Она согласилась. Семен подумал: пятый час, Сима, его помощница, конечно, уже смылась. Все идет, как надо.

В мастерской он закрыл дверь и включил красный свет. Нина засмеялась.

— Как страшно…

— Вот тут диван, можно сесть.

— А зачем? Я ничуть не устала.

— Хотите снять пальто?

— Да нет же. Зажгите нормальный свет.

— Нельзя. — Семен трудно задышал. — Тут вот пленка, негативы… засветить можно… — Он осторожно обнял ее.

— Не надо, — сказала она строго, как бы предупреждая его об опасности.

Она притихла, и Семен с некоторым даже разочарованием подумал, что сопротивление если и будет, то не очень-то упорное. Ладно, потом разберемся. Он прижал к себе ее, такую хрупкую и нежную, каких он никогда еще не встречал.

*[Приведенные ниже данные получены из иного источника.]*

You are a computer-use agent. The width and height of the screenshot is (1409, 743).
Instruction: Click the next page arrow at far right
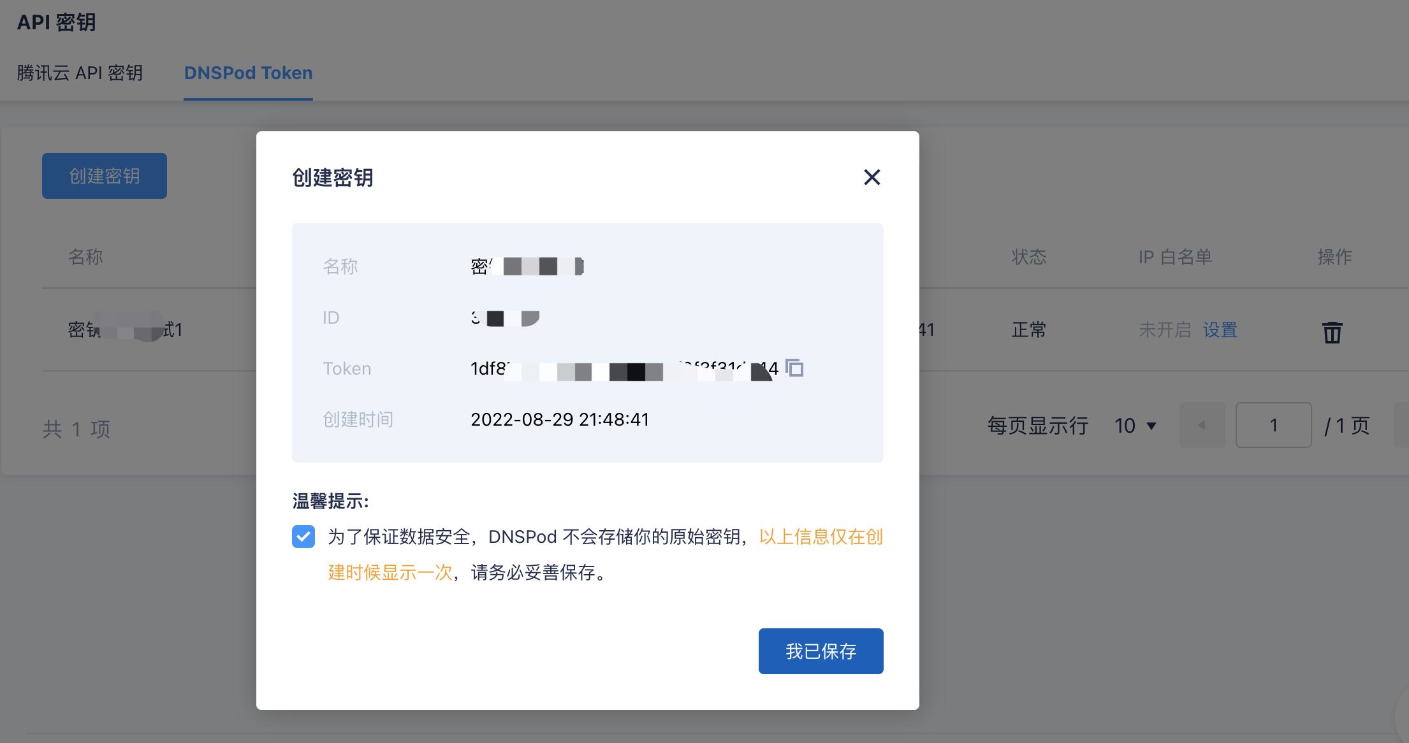tap(1403, 425)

— Пусти, ты!.. — негромко, но уже злобно выкрикнула она.

«Ага, рассердилась! Хорошо. Только бы не начала орать», — подумал Семен, и это было все, что он успел подумать, потому что дальше произошло что-то совершенно непонятное и даже противоестественное. Эта маленькая девчонка вдруг выскользнула из его рук и что-то сделала такое, в чем Семен не успел разобраться. Он только почувствовал несильный толчок, потерял равновесие и полетел куда-то к черту, в пропасть. Взвился красный огонь, загремела упавшая ванночка. Он треснулся затылком о край дивана. Удар, тупой и тяжкий, как мешком из-за угла.

Щелкнула задвижка, распахнулась дверь, Нина исчезла.

«Принцесса, — подумал Семен, сидя на полу. — Такого со мной еще не происходило. Наверное, она занимается этим… самообороной этой… Смешно!»

Поднялся, захлопнул дверь и включил нормальный свет.

2

Нину, как только она заявилась домой, назначили бригадиром заречной токаевской бригады, но не накрепко, как думали многие в деревне, а временно. Председатель Анна Ивановна так и сказала:

— Временно, поскольку у тебя еще год учебы.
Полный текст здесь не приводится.